Le 21 août 2020 a marqué la fin d’une époque dans le monde de la Formule 1 : Williams a été rachetée par le fonds d’investissement Dorilton Capital. C’est ainsi la fin définitive des « indépendants », qui représentaient la grande majorité de la grille jusque dans les années 80. Williams faisait alors symbole d’exception dans un sport demandant toujours plus de ressources année après année. Nous allons ainsi reparler des années glorieuses de l’écurie au travers des monoplaces qui couraient ces années-là. Retour cette fois sur les ultra dominatrices FW14B et FW15C, qui ont écrasé les saisons 1992 et 1993.

Comme craint par Frank Williams, 1988 fut une année sans pour ses hommes. Les coups d’éclat de la FW12 se limiteront à un récital de Mansell à domicile (second avec le meilleur tour en course), et au Grand Prix d’Italie. Remplaçant de Mansell pour ce qui reste son seul Grand Prix de Formule 1, Jean-Louis Schlesser s’accroche avec Senna à trois tours de la fin et prive malgré lui McLaren d’un Grand Chelem historique. Les progrès sentent cependant à se faire sentir en 1989 et 1990, et ce grâce à l’arrivée de Renault comme motoriste. Thierry Boutsen et Riccardo Patrese gagnent ainsi quatre courses en deux ans et replacent Williams dans la hiérarchie.

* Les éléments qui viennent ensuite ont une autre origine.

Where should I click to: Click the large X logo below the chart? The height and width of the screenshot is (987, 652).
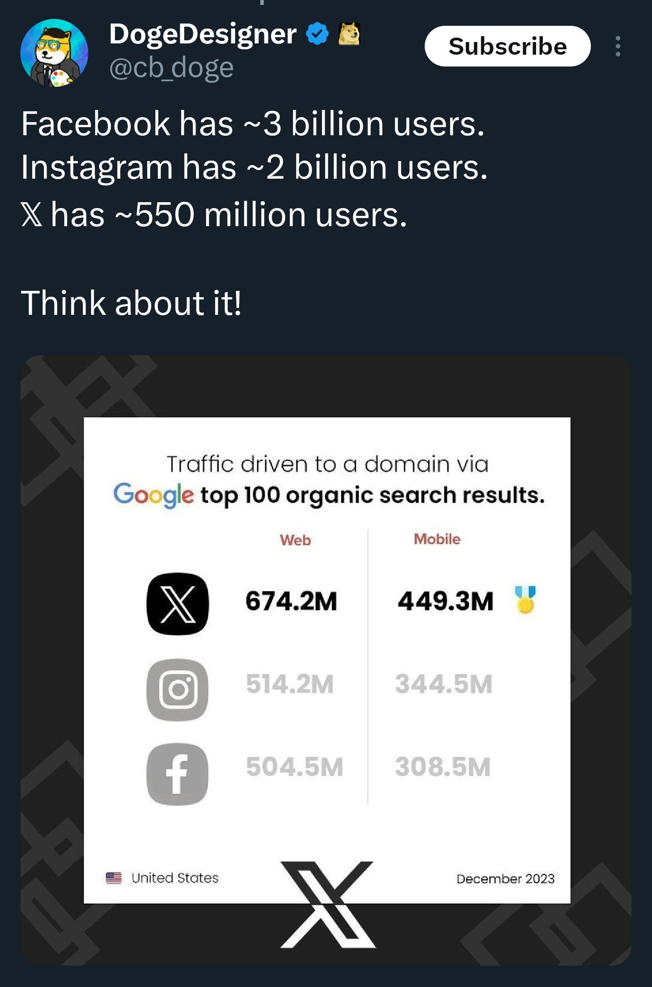(x=328, y=904)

Le véritable sursaut survient en 1991, avec la FW14. Alors qu’Alesi fait sûrement le plus mauvais choix de sa carrière en partant chez Ferrari, Nigel Mansell revient au bercail après deux années tumultueuses chez Ferrari. Thierry Boutsen est le grand perdant de cette histoire, condamné à piloter des Ligier-Lamborghini anémiques… L’Anglais va prouver la maxime disant que le championnat ne se gagne pas mais peut se perdre dans les premières courses. Il enchaîne trois abandons lors des trois premières courses (deux casses de boite et un accrochage), alors que Senna gagne à chaque fois. Le reste de la saison se résume à une course-poursuite où Mansell alterne entre victoires sublimes et bévues incroyables. Ainsi, il cale dans le dernier tour du Grand Prix du Canada en saluant la foule et perd la course !

Il perd ses dernières chances de titre lors du Grand Prix du Japon en sortant de la piste en début de course et doit se contenter du titre de vice-champion, comme en 1986 et 1987. Mais pour 1992, Williams a entre ses mains l’arme absolue : la Williams FW14B. Elle est l’évolution de l’excellente FW14, qui était la meilleure voiture du plateau 1991. Les problèmes de fiabilité sont résolus pour de bon, et la FW14B est possiblement l’ordinateur le plus rapide du monde. Jugez plutôt l’électronique embarquée.

Riccardo Patrese au volant de sa FW14 au Grand Prix des USA, monoplace qui a servi de base au développement de la fameuse FW14B

Les essais sont prometteurs, puisque les temps de la FW14 sont battus de plus de deux secondes ! McLaren peut trembler, d’autant plus que sa MP4/7 n’est pas encore prête… On savait cette Williams grande favorite de cette saison 1992, Nigel Mansell se chargera de confirmer cette théorie. Il écrase ainsi le championnat sans la moindre concurrence et gagne les cinq premières courses de la saison ! Il s’incline pour la première fois de la saison à Monaco après un arrêt tardif à la suite de prétendues vibrations sur sa monoplace. Reparti derrière Senna, il ne pourra jamais passer le Brésilien qui résiste sans faillir à la pression que lui inflige l’Anglais dans les trois derniers tours. Un Grand Prix du Canada rocambolesque ouvre la voie à Berger sur sa McLaren, tandis que derrière Wendlinger arrache une quatrième place sortie de nulle part, et que Comas marque le premier point de Ligier depuis 1989.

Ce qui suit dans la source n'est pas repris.